Although the EMA will be able to provide accommodation for its 900 staff, it will have to source additional space to handle some of its large volume of meetings. Given its virtual structure – its core staff is complemented by a pool of about 4,500 experts drawn from national drug regulators – it hosts about 36,000 person visits every year.

"It could maybe be better, but it is OK for EMA," conceded Bruno Bruins, the Dutch health care minister during the briefing. "It is a terrific location, with good public transport and a lot of meeting facilities in the neighborhood."

It's just a five-minute train ride from Amsterdam and a 10-minute trip to Schiphol Airport, Amsterdam's highly connected aviation hub.

Using temporary premises was always part of Amsterdam's plan, as its proposed purpose-built EMA HQ would never have been ready for March 30, 2019, when the U.K. formally exits the European Union.
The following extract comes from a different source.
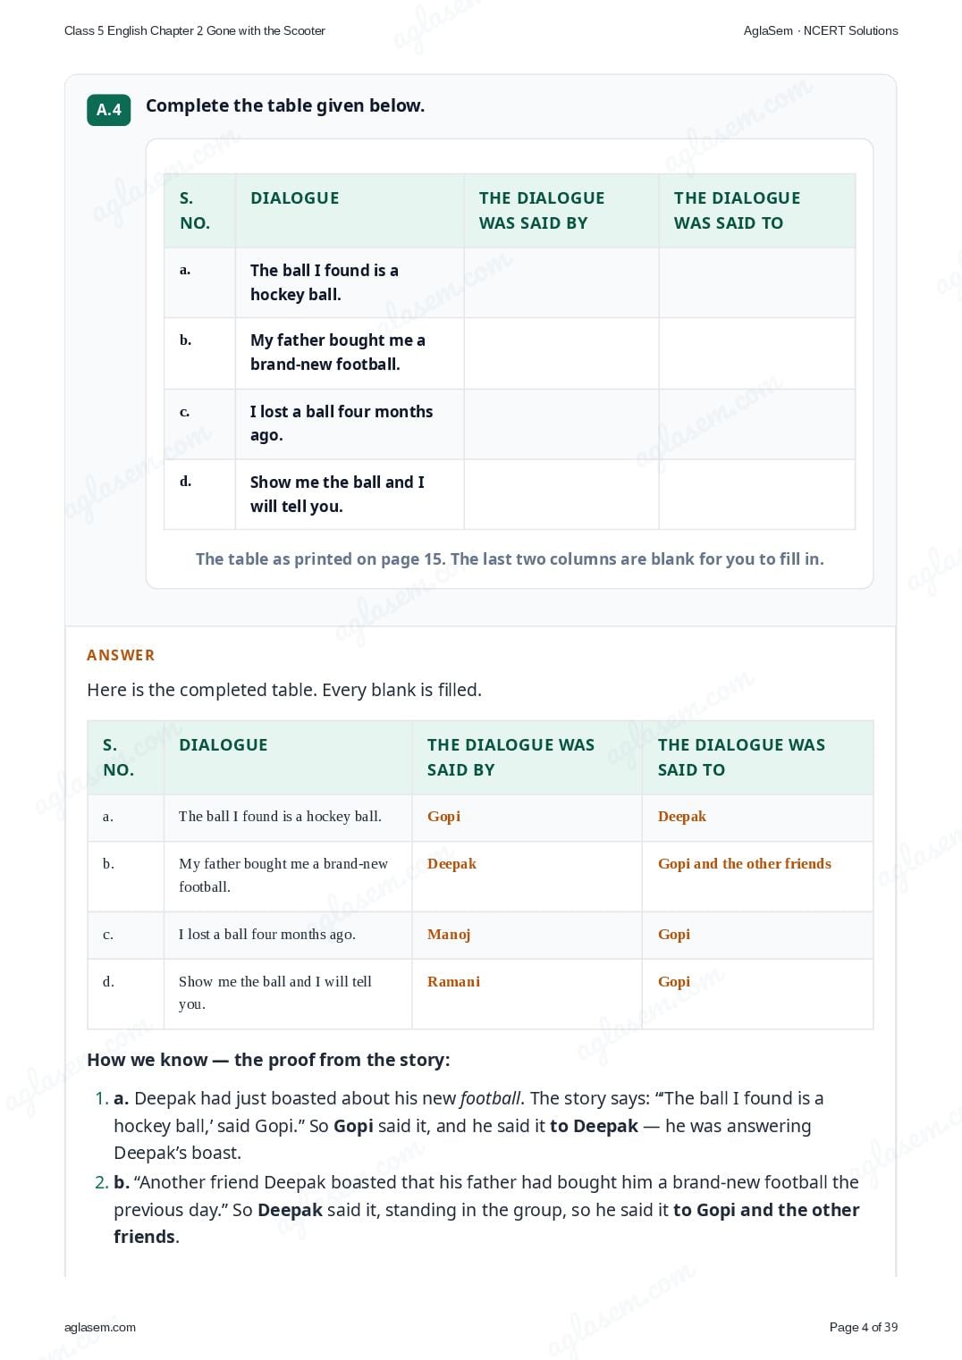Click the AglaSem · NCERT Solutions header text
This screenshot has width=962, height=1360.
(821, 30)
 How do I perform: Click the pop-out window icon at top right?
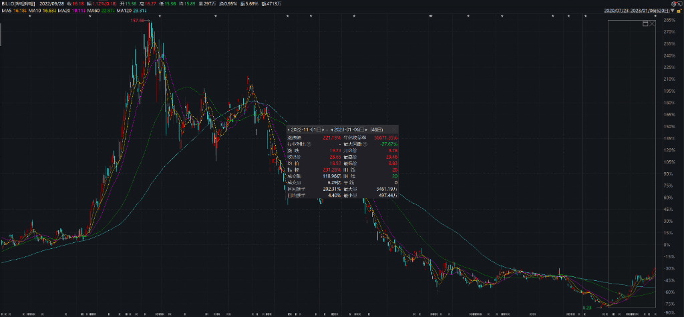(x=680, y=4)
Given the likelihood that the U.K. and the EU will agree to a two-year transition deal up to March 2021 – and given the EMA's long-term lease on its existing building in London – the need for the EMA to up sticks and move to Amsterdam in such a tight time frame is motivated as much by the political optics around Brexit as by the EMA's mission to evaluate the safety and efficacy of human and animal medicines.

The fact that it will have to move twice, in quick succession, is far from optimal and will inevitably limit the EMA's ability to deliver on projects that are outside its core remit. It has already categorized its various activities in order of their importance. Some projects of lesser importance have already fallen by the wayside and several more will do so during the transition, but any slippage in its turnaround time for marketing authorization applications would quickly draw the ire of the pharmaceutical industry and of patients. (See BioWorld, Oct. 18, 2017.)
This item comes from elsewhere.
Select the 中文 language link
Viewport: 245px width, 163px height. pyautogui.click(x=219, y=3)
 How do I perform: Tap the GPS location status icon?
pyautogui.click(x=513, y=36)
An EMA spokeswoman confirmed that its new HQ, the Vivaldi Building, in the newly emerging Zuidan ("South Axis") business district, which is just south of Amsterdam's center and less than 10 minutes from Schiphol airport, will be ready for occupancy in November 2019, two years after the European Council vote.

In the meantime, the EMA has a lot of planning and preparatory work on its hands. As well as ascertaining the intentions of its permanent staff – Rasi said the agency is waiting on detailed information on international schools before it polls its staff on their plans – the EMA is also trying to define the shape of its future relationship with the U.K.'s Medicines and Healthcare products Regulatory Agency (MHRA).

"We are working hard with the U.K. authority to try to figure out all the technical work that has to be done," Rasi said. Whether the MHRA will remain part of the EMA system after Brexit is essentially a political decision that is out of the hands of both agencies, but given MHRA's prominent role in the EMA network, disentangling the two would add further complexity to the EMA's transition to the Netherlands.

At a political level, uncertainties about the direction of the Brexit project abound at present. European Commission officials and senior European leaders – notably Germany's chancellor Angela Merkel – are becoming increasingly public in their irritation at the U.K. government's lack of a clear policy on Brexit, while the divide in the ruling Conservative party between those who favor a clean break with the EU – a "hard Brexit" – and those who wish to maintain deep trading and regulatory links with the bloc – is becoming increasingly fractious.

The U.K.'s prime minister, Theresa May, whose minority administration is propped up by the Democratic Unionist Party of Northern Ireland, is coming under increasing pressure from the Brexit hardliners within her party.

Her political authority is already weak, and some commentators predict that a poor showing in local council elections on May 3 could finish her off completely. In that context, it is difficult to predict with any degree of confidence the likely future role of the MHRA in the European system of drug regulation.